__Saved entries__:
· · ·

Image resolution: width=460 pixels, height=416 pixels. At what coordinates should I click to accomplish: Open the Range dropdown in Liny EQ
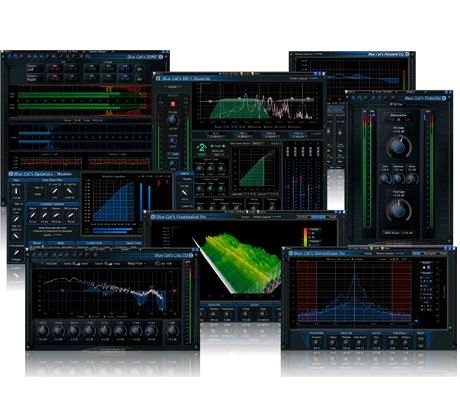pyautogui.click(x=137, y=263)
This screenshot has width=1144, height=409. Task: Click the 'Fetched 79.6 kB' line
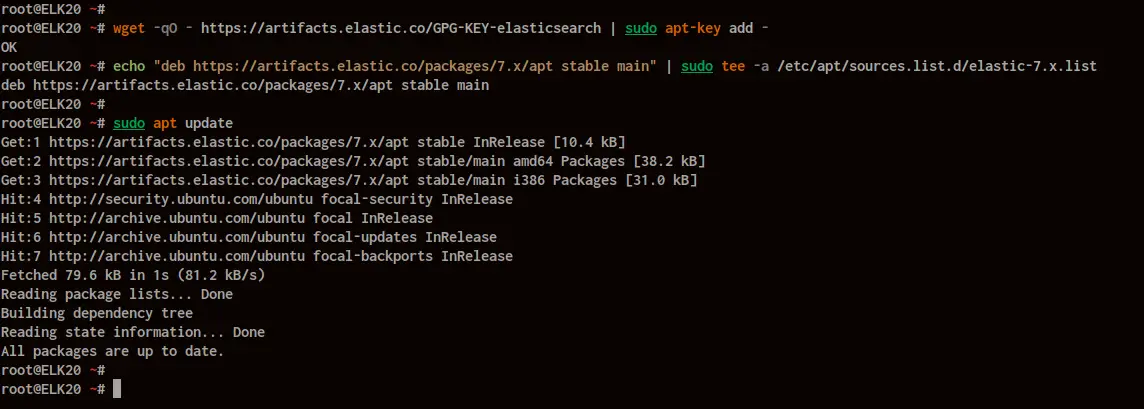pyautogui.click(x=133, y=275)
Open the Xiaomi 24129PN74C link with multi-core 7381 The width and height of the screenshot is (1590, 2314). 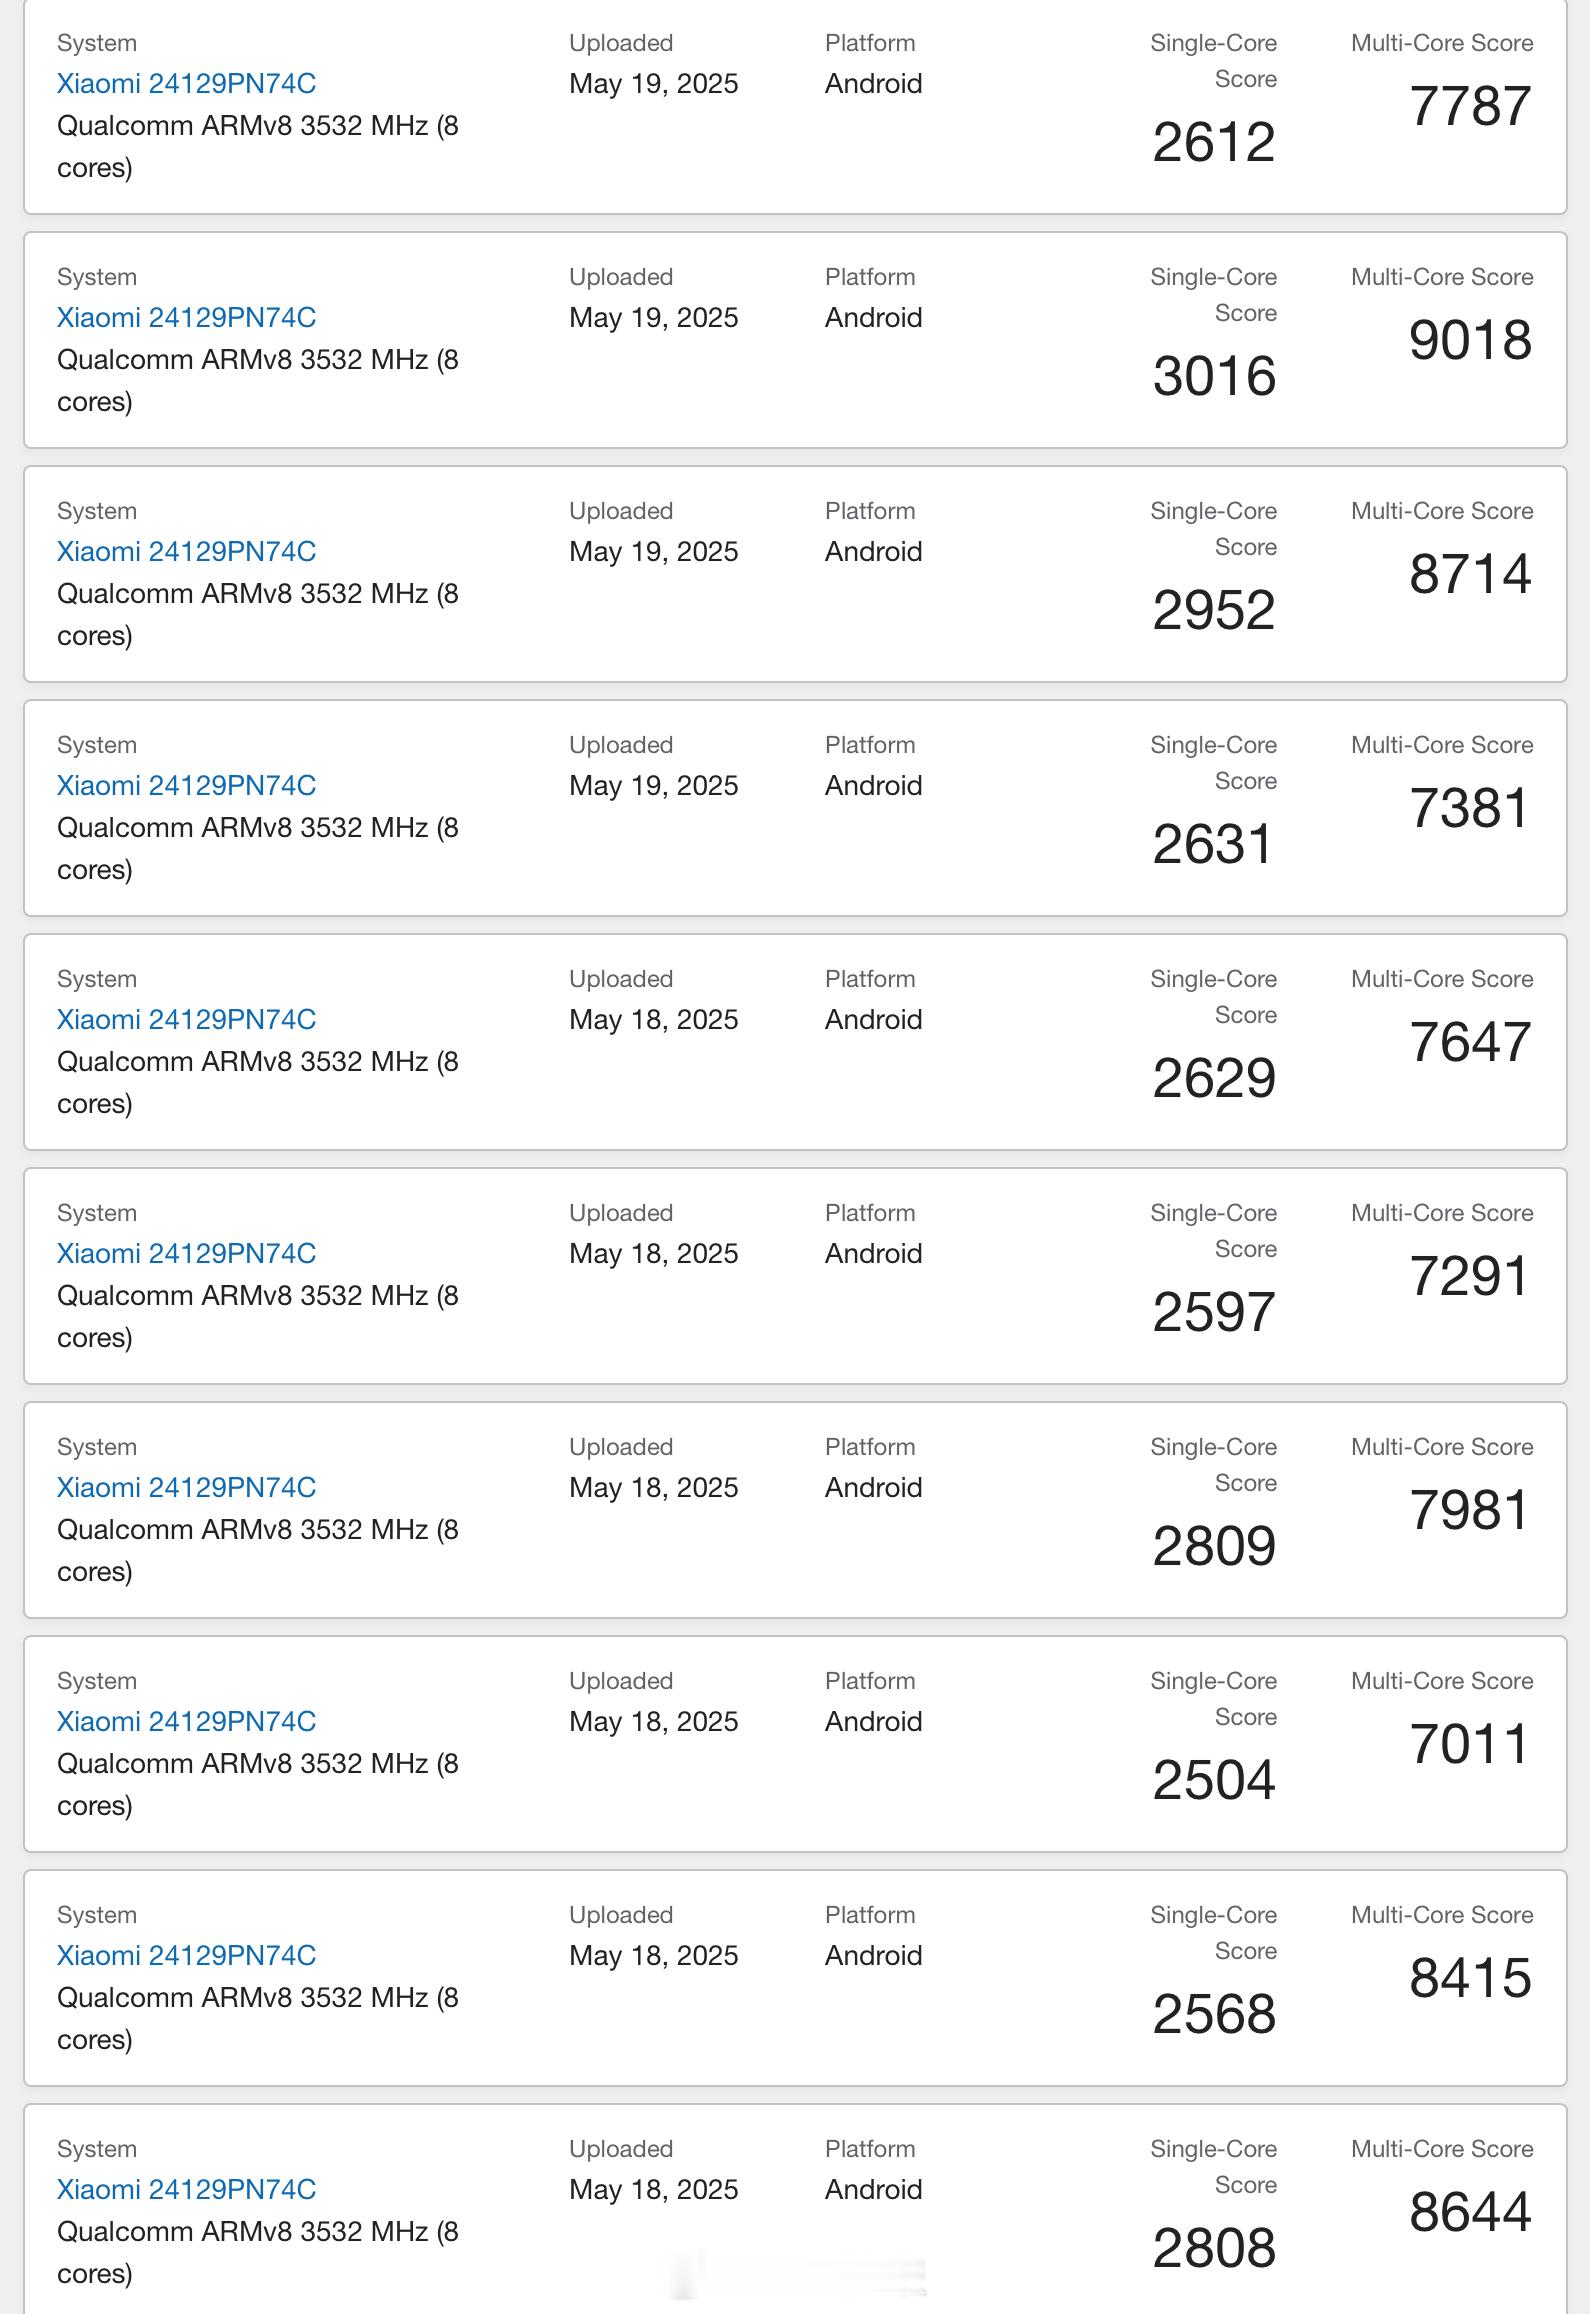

· · ·

__Instructions for the task__: Exactly what appears in the records above must be returned, apart from the pictures.

__Solution to the problem__:
Image resolution: width=460 pixels, height=416 pixels. At what coordinates should I click to accomplish: Open the Range dropdown in Liny EQ
pyautogui.click(x=137, y=263)
This screenshot has width=1144, height=409. Task: Click the 'Fetched 79.6 kB' line
pyautogui.click(x=133, y=275)
Open the Xiaomi 24129PN74C link with multi-core 7381 The width and height of the screenshot is (1590, 2314). 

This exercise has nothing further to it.